Write out the rows word for word, starting at the very first row and ending at the line that contains "Looking at the", with both of those lines included. Leave the pictures out of your answer.

-------------------------

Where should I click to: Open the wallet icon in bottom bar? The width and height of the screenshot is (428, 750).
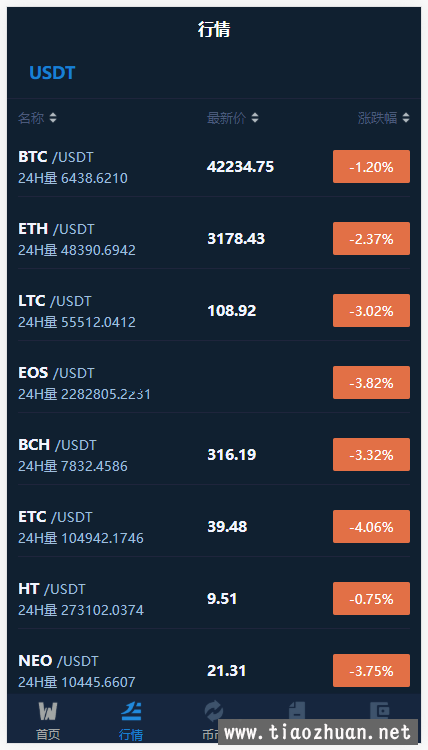[380, 710]
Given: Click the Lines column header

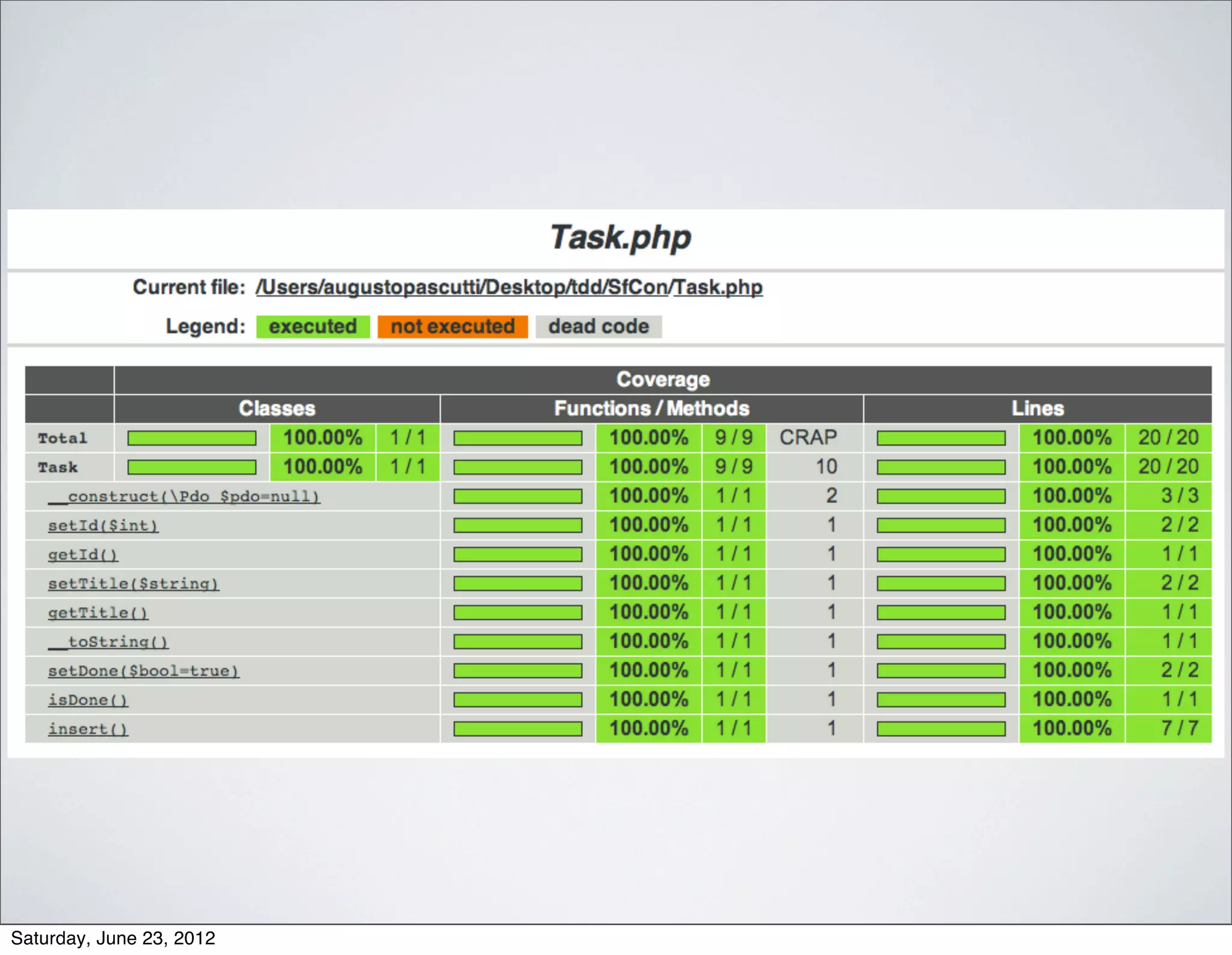Looking at the screenshot, I should click(1038, 409).
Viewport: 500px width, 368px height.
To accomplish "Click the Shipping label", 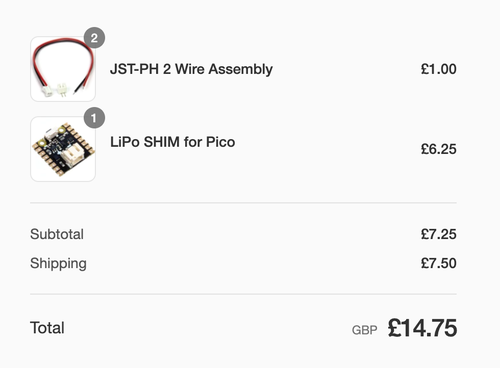I will coord(58,263).
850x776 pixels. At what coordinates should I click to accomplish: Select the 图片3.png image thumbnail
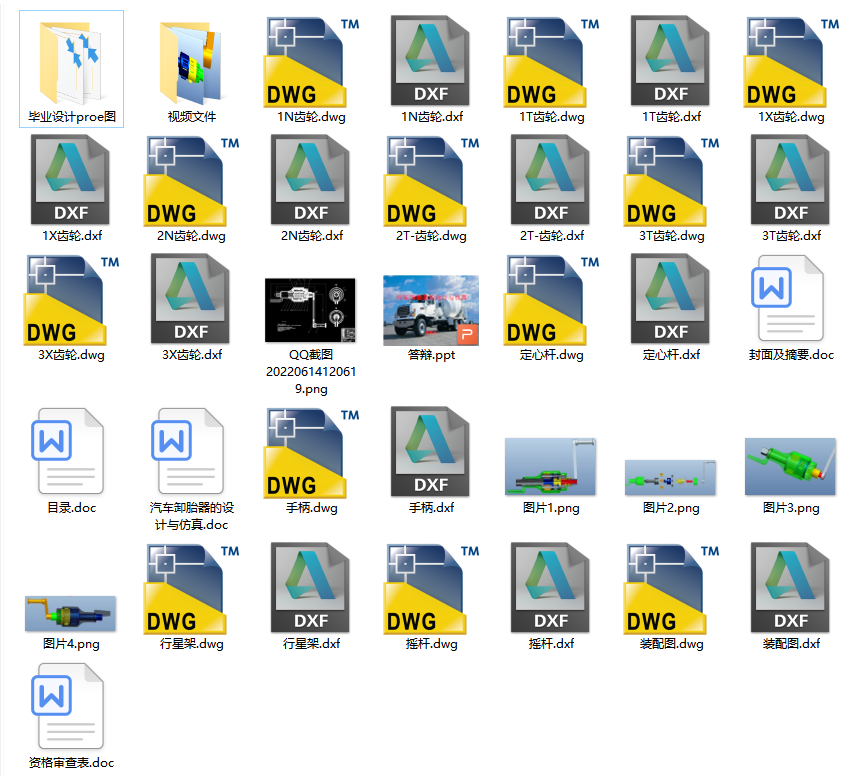(x=790, y=467)
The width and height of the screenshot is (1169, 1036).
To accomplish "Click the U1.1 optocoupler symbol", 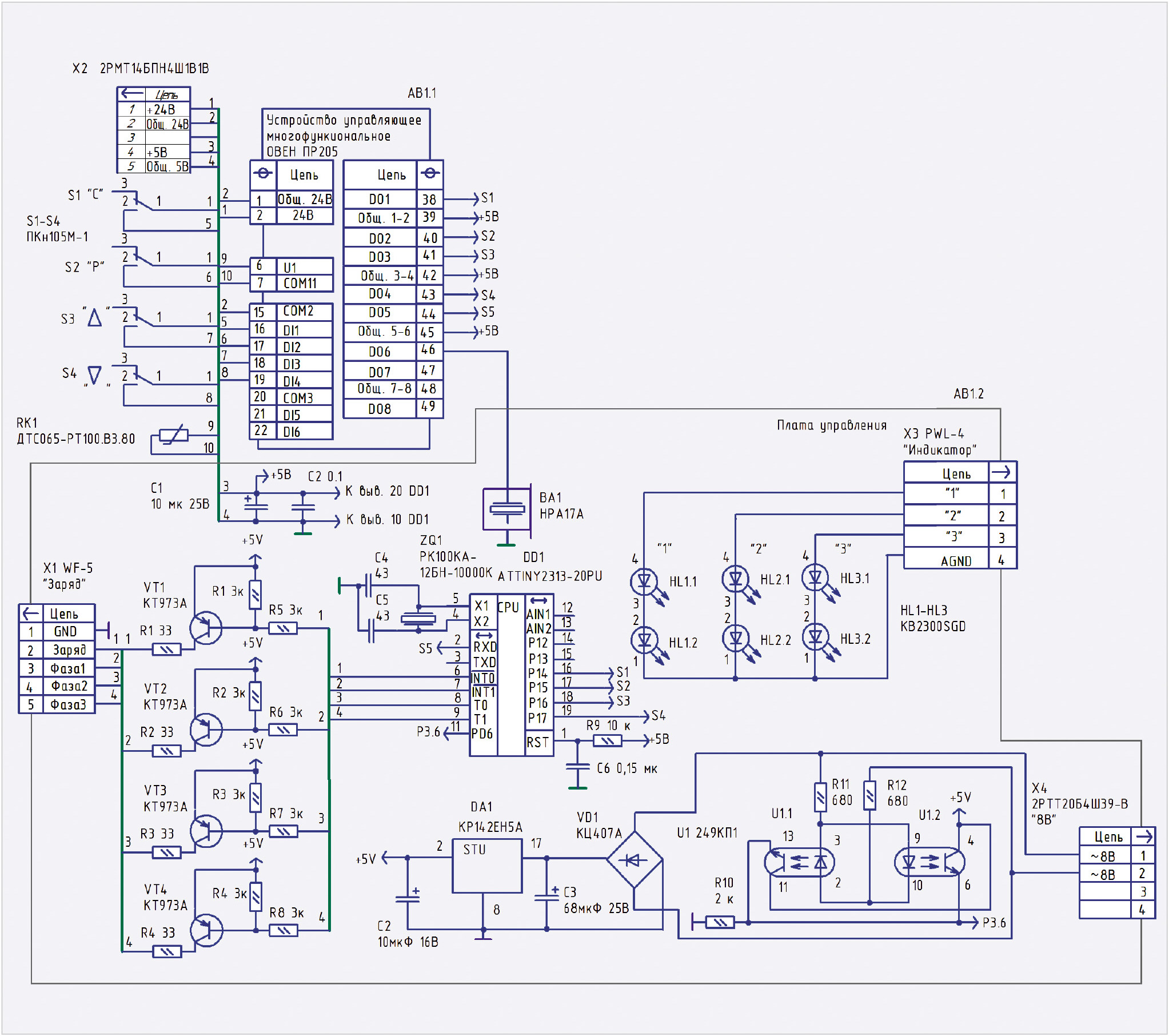I will [800, 862].
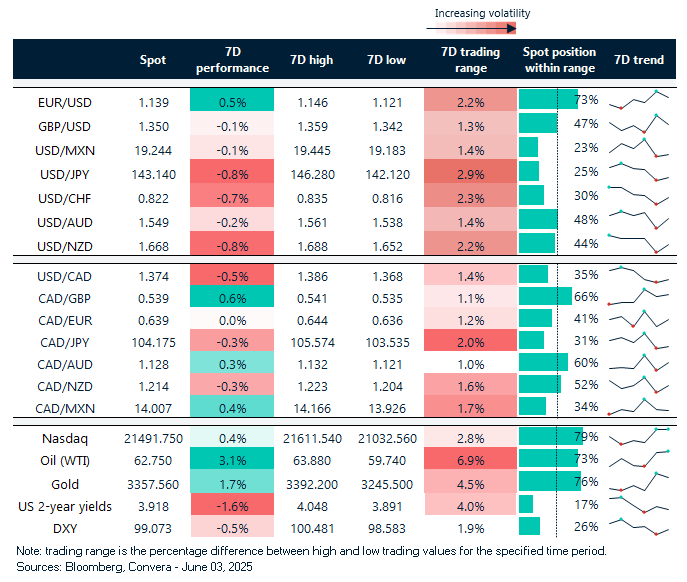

-------------------------

◆ Response ◆
Where should I click to: Open the wallet icon in bottom bar? The width and height of the screenshot is (428, 750).
[380, 710]
Given: Click the Lines column header

Looking at the screenshot, I should click(1038, 409).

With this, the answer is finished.